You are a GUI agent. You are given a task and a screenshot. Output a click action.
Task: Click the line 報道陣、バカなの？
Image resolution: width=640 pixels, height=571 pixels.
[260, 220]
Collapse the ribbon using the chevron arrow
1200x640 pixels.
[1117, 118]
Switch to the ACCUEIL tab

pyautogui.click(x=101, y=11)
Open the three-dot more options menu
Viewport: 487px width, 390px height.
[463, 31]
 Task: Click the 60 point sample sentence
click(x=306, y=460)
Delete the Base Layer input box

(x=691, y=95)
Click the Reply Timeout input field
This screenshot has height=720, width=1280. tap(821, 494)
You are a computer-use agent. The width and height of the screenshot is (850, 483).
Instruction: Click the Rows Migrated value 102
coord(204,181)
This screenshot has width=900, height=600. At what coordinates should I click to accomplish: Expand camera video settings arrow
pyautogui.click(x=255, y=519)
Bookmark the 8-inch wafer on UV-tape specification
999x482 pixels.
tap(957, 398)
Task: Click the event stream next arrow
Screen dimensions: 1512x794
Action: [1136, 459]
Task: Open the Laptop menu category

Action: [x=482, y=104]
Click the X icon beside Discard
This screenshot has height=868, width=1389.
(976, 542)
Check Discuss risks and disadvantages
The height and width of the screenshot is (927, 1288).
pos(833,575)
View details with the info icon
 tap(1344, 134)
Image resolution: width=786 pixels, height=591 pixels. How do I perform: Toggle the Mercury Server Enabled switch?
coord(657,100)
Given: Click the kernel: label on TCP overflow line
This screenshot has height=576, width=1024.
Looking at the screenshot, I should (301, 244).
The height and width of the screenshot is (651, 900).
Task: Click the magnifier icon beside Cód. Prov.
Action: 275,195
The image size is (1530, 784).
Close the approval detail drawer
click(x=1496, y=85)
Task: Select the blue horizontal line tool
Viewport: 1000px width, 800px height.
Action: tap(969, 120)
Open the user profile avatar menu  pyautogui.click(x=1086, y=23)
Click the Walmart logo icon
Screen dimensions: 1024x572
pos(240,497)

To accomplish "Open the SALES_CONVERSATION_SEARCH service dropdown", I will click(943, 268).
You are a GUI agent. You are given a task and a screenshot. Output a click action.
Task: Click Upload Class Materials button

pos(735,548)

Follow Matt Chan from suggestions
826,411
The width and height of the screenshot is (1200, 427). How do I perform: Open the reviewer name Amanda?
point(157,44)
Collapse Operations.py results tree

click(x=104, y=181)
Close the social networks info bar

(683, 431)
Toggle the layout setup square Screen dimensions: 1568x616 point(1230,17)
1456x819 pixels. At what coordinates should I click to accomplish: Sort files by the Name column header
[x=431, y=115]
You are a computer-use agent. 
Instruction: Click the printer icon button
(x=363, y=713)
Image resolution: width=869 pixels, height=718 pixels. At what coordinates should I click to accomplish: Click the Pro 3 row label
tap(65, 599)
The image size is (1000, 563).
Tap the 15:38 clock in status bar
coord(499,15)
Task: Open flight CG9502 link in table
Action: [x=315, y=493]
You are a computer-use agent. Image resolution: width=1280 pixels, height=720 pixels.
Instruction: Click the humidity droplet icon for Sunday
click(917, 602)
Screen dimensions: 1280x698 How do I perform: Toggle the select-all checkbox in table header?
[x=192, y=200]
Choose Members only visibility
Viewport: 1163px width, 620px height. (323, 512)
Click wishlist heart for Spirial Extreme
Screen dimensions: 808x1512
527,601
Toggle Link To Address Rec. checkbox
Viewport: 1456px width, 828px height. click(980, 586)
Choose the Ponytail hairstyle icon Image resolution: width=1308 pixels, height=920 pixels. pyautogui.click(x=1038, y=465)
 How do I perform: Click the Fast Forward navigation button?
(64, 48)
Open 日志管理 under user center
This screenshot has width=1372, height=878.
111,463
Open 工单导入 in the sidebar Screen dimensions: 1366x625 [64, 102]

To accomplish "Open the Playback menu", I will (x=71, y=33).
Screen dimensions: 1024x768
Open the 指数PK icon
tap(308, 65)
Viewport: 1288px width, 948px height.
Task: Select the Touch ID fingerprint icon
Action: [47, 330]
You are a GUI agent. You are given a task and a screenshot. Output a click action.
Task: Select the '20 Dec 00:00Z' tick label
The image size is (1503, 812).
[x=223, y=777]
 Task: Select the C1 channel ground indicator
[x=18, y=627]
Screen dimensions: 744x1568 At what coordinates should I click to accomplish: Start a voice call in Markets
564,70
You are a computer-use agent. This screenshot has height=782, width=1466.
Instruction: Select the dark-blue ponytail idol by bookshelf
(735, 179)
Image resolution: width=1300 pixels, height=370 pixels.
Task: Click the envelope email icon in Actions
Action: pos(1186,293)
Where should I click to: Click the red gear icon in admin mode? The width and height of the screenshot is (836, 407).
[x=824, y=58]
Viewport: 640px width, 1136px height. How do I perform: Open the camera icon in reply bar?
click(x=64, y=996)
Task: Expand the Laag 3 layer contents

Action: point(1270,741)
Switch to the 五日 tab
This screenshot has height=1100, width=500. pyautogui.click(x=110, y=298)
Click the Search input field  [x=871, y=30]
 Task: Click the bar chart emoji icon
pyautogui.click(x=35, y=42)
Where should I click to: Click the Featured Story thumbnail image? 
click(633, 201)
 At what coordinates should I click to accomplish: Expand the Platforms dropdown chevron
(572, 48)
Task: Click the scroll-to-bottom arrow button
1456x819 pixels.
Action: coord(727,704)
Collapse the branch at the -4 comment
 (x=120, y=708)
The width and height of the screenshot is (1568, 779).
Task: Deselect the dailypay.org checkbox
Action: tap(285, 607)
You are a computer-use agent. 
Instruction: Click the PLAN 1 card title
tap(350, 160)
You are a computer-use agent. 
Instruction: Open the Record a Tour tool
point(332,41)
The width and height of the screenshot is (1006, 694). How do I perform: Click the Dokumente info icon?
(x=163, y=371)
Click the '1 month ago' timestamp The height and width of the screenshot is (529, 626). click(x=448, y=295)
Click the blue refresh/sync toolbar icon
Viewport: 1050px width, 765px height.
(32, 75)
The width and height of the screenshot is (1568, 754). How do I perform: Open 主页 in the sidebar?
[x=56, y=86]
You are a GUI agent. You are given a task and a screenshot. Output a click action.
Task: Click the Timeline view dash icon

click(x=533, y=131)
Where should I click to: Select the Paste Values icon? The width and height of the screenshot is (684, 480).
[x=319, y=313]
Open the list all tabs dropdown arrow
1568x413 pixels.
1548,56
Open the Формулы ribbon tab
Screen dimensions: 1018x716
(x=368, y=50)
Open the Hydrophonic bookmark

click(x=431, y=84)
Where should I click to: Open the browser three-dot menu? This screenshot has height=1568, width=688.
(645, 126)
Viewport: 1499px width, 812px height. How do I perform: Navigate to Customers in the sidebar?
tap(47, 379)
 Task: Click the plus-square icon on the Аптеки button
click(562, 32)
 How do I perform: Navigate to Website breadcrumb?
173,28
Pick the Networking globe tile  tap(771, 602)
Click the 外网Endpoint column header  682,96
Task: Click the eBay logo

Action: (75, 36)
┄┄┄┄┄┄┄┄┄┄┄┄┄┄┄┄┄┄┄┄
> Requirements: Return all of the records above, reproducing each line word for word and character for character.

> Complete output:
You are a GUI agent. You are given a task and a screenshot. Output a click action.
Task: Click the line 報道陣、バカなの？
Image resolution: width=640 pixels, height=571 pixels.
[260, 220]
Collapse the ribbon using the chevron arrow
1200x640 pixels.
[1117, 118]
Switch to the ACCUEIL tab

pyautogui.click(x=101, y=11)
Open the three-dot more options menu
Viewport: 487px width, 390px height.
[463, 31]
 Task: Click the 60 point sample sentence
click(x=306, y=460)
Delete the Base Layer input box

(x=691, y=95)
Click the Reply Timeout input field
This screenshot has height=720, width=1280. tap(821, 494)
You are a computer-use agent. The width and height of the screenshot is (850, 483).
Instruction: Click the Rows Migrated value 102
coord(204,181)
This screenshot has width=900, height=600. At what coordinates should I click to accomplish: Expand camera video settings arrow
pyautogui.click(x=255, y=519)
Bookmark the 8-inch wafer on UV-tape specification
999x482 pixels.
tap(957, 398)
Task: Click the event stream next arrow
Screen dimensions: 1512x794
Action: [1136, 459]
Task: Open the Laptop menu category

Action: [x=482, y=104]
Click the X icon beside Discard
This screenshot has height=868, width=1389.
(976, 542)
Check Discuss risks and disadvantages
The height and width of the screenshot is (927, 1288).
pos(833,575)
View details with the info icon
 tap(1344, 134)
Image resolution: width=786 pixels, height=591 pixels. How do I perform: Toggle the Mercury Server Enabled switch?
coord(657,100)
Given: Click the kernel: label on TCP overflow line
This screenshot has height=576, width=1024.
Looking at the screenshot, I should (301, 244).
The height and width of the screenshot is (651, 900).
Task: Click the magnifier icon beside Cód. Prov.
Action: 275,195
The image size is (1530, 784).
Close the approval detail drawer
click(x=1496, y=85)
Task: Select the blue horizontal line tool
Viewport: 1000px width, 800px height.
Action: tap(969, 120)
Open the user profile avatar menu  pyautogui.click(x=1086, y=23)
Click the Walmart logo icon
Screen dimensions: 1024x572
pos(240,497)

To accomplish "Open the SALES_CONVERSATION_SEARCH service dropdown", I will click(943, 268).
You are a GUI agent. You are given a task and a screenshot. Output a click action.
Task: Click Upload Class Materials button

pos(735,548)

Follow Matt Chan from suggestions
826,411
The width and height of the screenshot is (1200, 427). How do I perform: Open the reviewer name Amanda?
point(157,44)
Collapse Operations.py results tree

click(x=104, y=181)
Close the social networks info bar

(683, 431)
Toggle the layout setup square Screen dimensions: 1568x616 point(1230,17)
1456x819 pixels. At what coordinates should I click to accomplish: Sort files by the Name column header
[x=431, y=115]
You are a computer-use agent. 
Instruction: Click the printer icon button
(x=363, y=713)
Image resolution: width=869 pixels, height=718 pixels. At what coordinates should I click to accomplish: Click the Pro 3 row label
tap(65, 599)
The image size is (1000, 563).
Tap the 15:38 clock in status bar
coord(499,15)
Task: Open flight CG9502 link in table
Action: [x=315, y=493]
You are a computer-use agent. Image resolution: width=1280 pixels, height=720 pixels.
Instruction: Click the humidity droplet icon for Sunday
click(917, 602)
Screen dimensions: 1280x698 How do I perform: Toggle the select-all checkbox in table header?
[x=192, y=200]
Choose Members only visibility
Viewport: 1163px width, 620px height. (323, 512)
Click wishlist heart for Spirial Extreme
Screen dimensions: 808x1512
527,601
Toggle Link To Address Rec. checkbox
Viewport: 1456px width, 828px height. click(980, 586)
Choose the Ponytail hairstyle icon Image resolution: width=1308 pixels, height=920 pixels. pyautogui.click(x=1038, y=465)
 How do I perform: Click the Fast Forward navigation button?
(64, 48)
Open 日志管理 under user center
This screenshot has width=1372, height=878.
111,463
Open 工单导入 in the sidebar Screen dimensions: 1366x625 [64, 102]

To accomplish "Open the Playback menu", I will (x=71, y=33).
Screen dimensions: 1024x768
Open the 指数PK icon
tap(308, 65)
Viewport: 1288px width, 948px height.
Task: Select the Touch ID fingerprint icon
Action: [47, 330]
You are a GUI agent. You are given a task and a screenshot. Output a click action.
Task: Select the '20 Dec 00:00Z' tick label
The image size is (1503, 812).
[x=223, y=777]
 Task: Select the C1 channel ground indicator
[x=18, y=627]
Screen dimensions: 744x1568 At what coordinates should I click to accomplish: Start a voice call in Markets
564,70
You are a computer-use agent. This screenshot has height=782, width=1466.
Instruction: Select the dark-blue ponytail idol by bookshelf
(735, 179)
Image resolution: width=1300 pixels, height=370 pixels.
Task: Click the envelope email icon in Actions
Action: pos(1186,293)
Where should I click to: Click the red gear icon in admin mode? The width and height of the screenshot is (836, 407).
[x=824, y=58]
Viewport: 640px width, 1136px height. How do I perform: Open the camera icon in reply bar?
click(x=64, y=996)
Task: Expand the Laag 3 layer contents

Action: point(1270,741)
Switch to the 五日 tab
This screenshot has height=1100, width=500. pyautogui.click(x=110, y=298)
Click the Search input field  [x=871, y=30]
 Task: Click the bar chart emoji icon
pyautogui.click(x=35, y=42)
Where should I click to: Click the Featured Story thumbnail image? 
click(633, 201)
 At what coordinates should I click to accomplish: Expand the Platforms dropdown chevron
(572, 48)
Task: Click the scroll-to-bottom arrow button
1456x819 pixels.
Action: coord(727,704)
Collapse the branch at the -4 comment
 (x=120, y=708)
The width and height of the screenshot is (1568, 779).
Task: Deselect the dailypay.org checkbox
Action: tap(285, 607)
You are a computer-use agent. 
Instruction: Click the PLAN 1 card title
tap(350, 160)
You are a computer-use agent. 
Instruction: Open the Record a Tour tool
point(332,41)
The width and height of the screenshot is (1006, 694). How do I perform: Click the Dokumente info icon?
(x=163, y=371)
Click the '1 month ago' timestamp The height and width of the screenshot is (529, 626). click(x=448, y=295)
Click the blue refresh/sync toolbar icon
Viewport: 1050px width, 765px height.
(32, 75)
The width and height of the screenshot is (1568, 754). How do I perform: Open 主页 in the sidebar?
[x=56, y=86]
You are a GUI agent. You are given a task and a screenshot. Output a click action.
Task: Click the Timeline view dash icon

click(x=533, y=131)
Where should I click to: Select the Paste Values icon? The width and height of the screenshot is (684, 480).
[x=319, y=313]
Open the list all tabs dropdown arrow
1568x413 pixels.
1548,56
Open the Формулы ribbon tab
Screen dimensions: 1018x716
(x=368, y=50)
Open the Hydrophonic bookmark

click(x=431, y=84)
Where should I click to: Open the browser three-dot menu? This screenshot has height=1568, width=688.
(645, 126)
Viewport: 1499px width, 812px height. How do I perform: Navigate to Customers in the sidebar?
tap(47, 379)
 Task: Click the plus-square icon on the Аптеки button
click(562, 32)
 How do I perform: Navigate to Website breadcrumb?
173,28
Pick the Networking globe tile  tap(771, 602)
Click the 外网Endpoint column header  682,96
Task: Click the eBay logo

Action: (75, 36)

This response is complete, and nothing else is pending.